Japanese films can sometimes be among the most daring and experimental creations out there. After watching Visitor Q, I couldn't help but think of this quote from South Park: "Dude, this is pretty ****ed up."

Visitor Q seems to begin as a commentary on the media, as Kiyoshi (Kenichi Endo) seems more interested in filming prostitute Miko (Fujiko) than sleeping with her. Things then shift to his family, where teenage son Takuya (Jun Muto) is bullied by other boys and takes it out on his mother Keiko (Shungiku Uchida) by whipping her. Keiko, her back covered in scars, prostitutes herself to get money for drugs. And Kiyoshi is hoping to start his television career up again by filming his son getting bullied.
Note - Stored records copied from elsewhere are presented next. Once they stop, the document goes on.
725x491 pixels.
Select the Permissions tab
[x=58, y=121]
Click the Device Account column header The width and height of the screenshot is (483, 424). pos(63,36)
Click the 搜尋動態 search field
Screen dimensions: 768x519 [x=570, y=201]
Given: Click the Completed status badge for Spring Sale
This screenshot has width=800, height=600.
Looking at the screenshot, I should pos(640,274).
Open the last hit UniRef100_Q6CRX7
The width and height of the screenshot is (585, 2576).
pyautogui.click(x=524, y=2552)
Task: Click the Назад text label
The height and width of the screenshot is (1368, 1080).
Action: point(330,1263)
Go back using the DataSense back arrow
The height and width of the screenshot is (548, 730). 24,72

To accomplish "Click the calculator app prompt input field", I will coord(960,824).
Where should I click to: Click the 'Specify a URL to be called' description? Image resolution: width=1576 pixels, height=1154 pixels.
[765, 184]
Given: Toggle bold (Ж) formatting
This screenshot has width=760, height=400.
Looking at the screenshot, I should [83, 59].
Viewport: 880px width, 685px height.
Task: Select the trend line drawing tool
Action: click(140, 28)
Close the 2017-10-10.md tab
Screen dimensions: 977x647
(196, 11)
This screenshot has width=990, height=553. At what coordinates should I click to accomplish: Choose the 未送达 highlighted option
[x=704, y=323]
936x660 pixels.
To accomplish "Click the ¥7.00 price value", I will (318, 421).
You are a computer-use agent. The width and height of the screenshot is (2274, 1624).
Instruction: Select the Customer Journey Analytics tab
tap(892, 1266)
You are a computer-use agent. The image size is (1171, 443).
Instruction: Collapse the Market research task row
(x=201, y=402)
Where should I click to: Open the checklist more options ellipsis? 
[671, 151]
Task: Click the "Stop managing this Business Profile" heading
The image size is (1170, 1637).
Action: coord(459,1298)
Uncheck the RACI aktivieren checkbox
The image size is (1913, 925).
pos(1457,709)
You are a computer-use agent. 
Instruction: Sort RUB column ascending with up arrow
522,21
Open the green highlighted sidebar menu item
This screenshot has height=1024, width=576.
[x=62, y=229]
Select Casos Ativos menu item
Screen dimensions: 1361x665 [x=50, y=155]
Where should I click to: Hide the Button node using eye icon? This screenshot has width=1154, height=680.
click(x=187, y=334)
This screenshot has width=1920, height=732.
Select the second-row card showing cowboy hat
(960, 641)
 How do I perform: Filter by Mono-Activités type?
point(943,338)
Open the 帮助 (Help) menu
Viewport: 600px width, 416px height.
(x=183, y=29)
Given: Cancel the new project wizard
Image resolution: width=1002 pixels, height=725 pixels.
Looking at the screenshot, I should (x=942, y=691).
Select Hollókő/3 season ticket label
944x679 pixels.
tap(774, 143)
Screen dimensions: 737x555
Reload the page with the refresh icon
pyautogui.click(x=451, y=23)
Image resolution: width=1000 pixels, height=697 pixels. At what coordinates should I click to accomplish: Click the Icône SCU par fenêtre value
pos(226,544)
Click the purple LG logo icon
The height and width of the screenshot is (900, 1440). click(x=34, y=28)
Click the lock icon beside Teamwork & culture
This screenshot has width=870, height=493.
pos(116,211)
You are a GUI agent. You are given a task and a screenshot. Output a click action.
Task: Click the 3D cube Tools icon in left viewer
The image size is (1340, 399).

So how could things get weirder? With the entrance of the visitor (Kazushi Watanabe), a cool handsome man who bashes Kiyoshi in the head with a rock -- twice -- so Kiyoshi brings him home. Then come firework attacks, killings, fetishes (one is indulged quite graphically and excessively), twisted humor, and corpse disposal.

While director Takashi Miike's Ichi the Killer was deliriously excessive, his work in Visitor Q seems all over the place. The film seems to be everything from family satire to dark humor to the weak preying on the weaker -- but none of it is developed. Even the mysterious visitor is hardly a catalyst: While things change after he arrives, Kiyoshi and his family were quite messed up beforehand as well. The acting is over the top, neither the humor nor horror are sustained long enough, and the end result is discomfort without greater meaning. Visitor Q is just sick excess.